++++ Records to process ++++
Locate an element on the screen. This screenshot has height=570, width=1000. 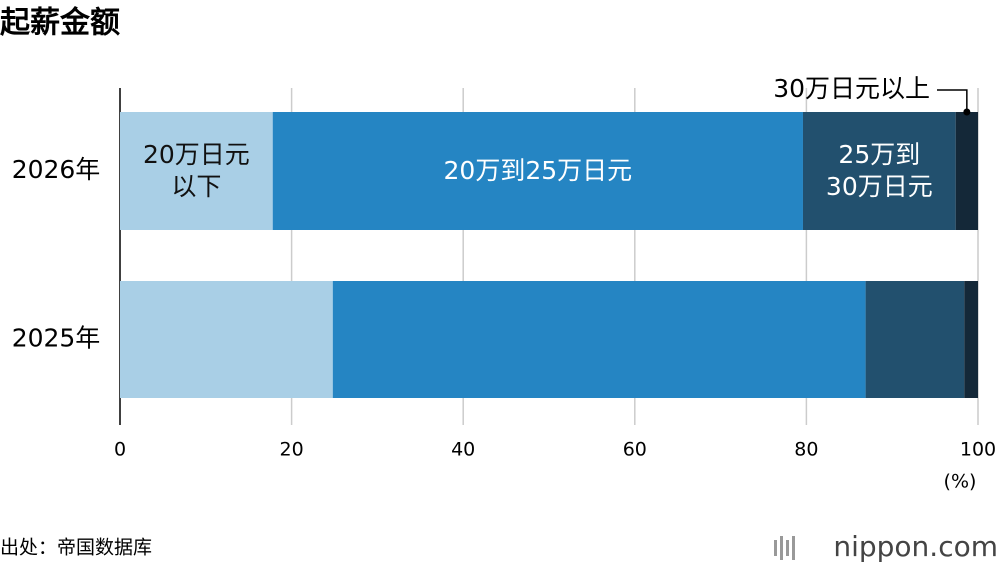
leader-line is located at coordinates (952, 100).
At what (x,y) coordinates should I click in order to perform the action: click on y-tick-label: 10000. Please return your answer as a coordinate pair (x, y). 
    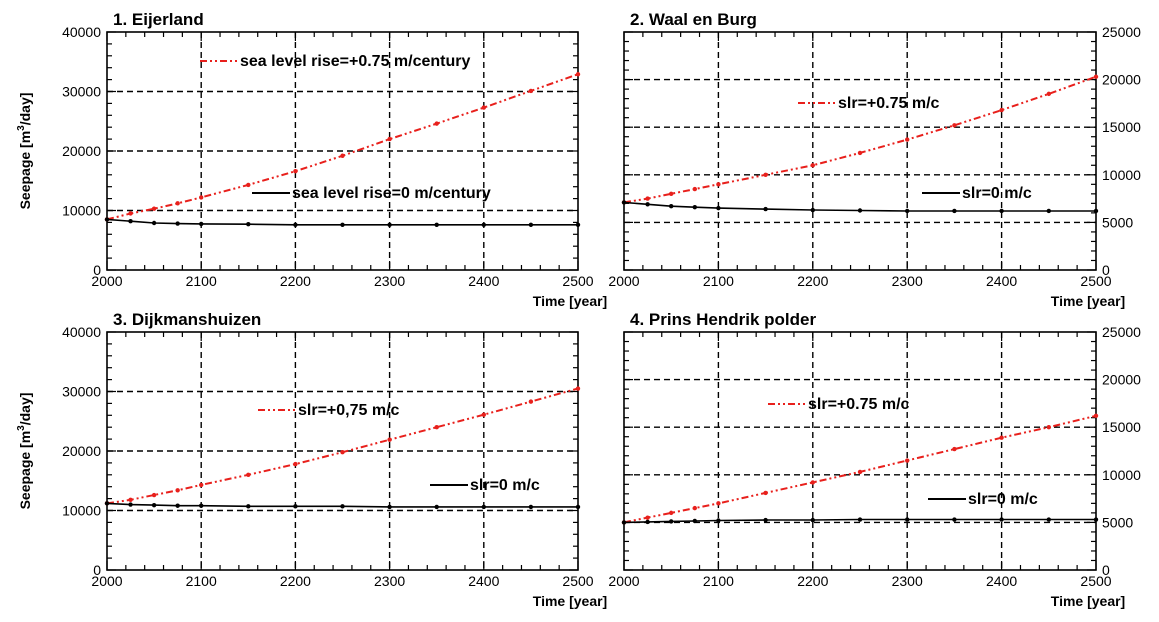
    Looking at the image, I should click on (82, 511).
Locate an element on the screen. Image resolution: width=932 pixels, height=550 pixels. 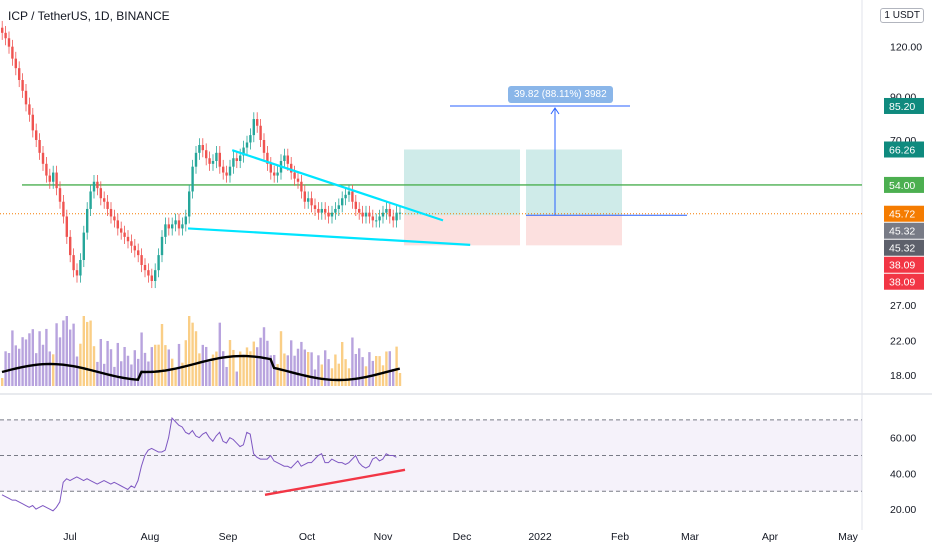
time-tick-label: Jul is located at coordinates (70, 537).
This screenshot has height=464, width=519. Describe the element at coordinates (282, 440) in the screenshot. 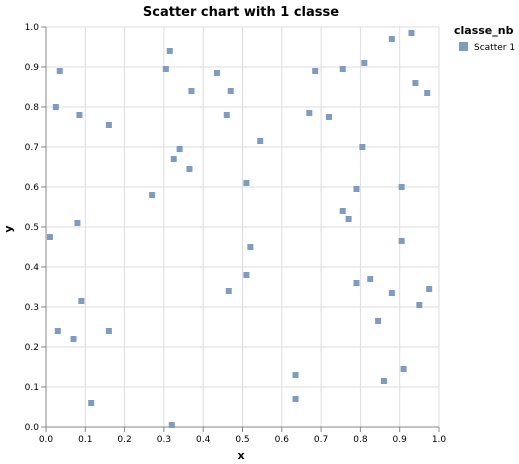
++++
Task requirements> Format every line of the listing above as a JSON list of strings, one string per line, with blank lines omitted. Drop the pictures from your answer.

Answer box>
[
  "Locate an element on the screen. This screenshot has height=570, width=1000. ",
  "leader-line is located at coordinates (952, 100).",
  "At what (x,y) coordinates should I click in order to perform the action: click on y-tick-label: 10000. Please return your answer as a coordinate pair (x, y). ",
  "    Looking at the image, I should click on (82, 511).",
  "Locate an element on the screen. Image resolution: width=932 pixels, height=550 pixels. ",
  "time-tick-label: Jul is located at coordinates (70, 537).",
  "This screenshot has height=464, width=519. Describe the element at coordinates (282, 440) in the screenshot. "
]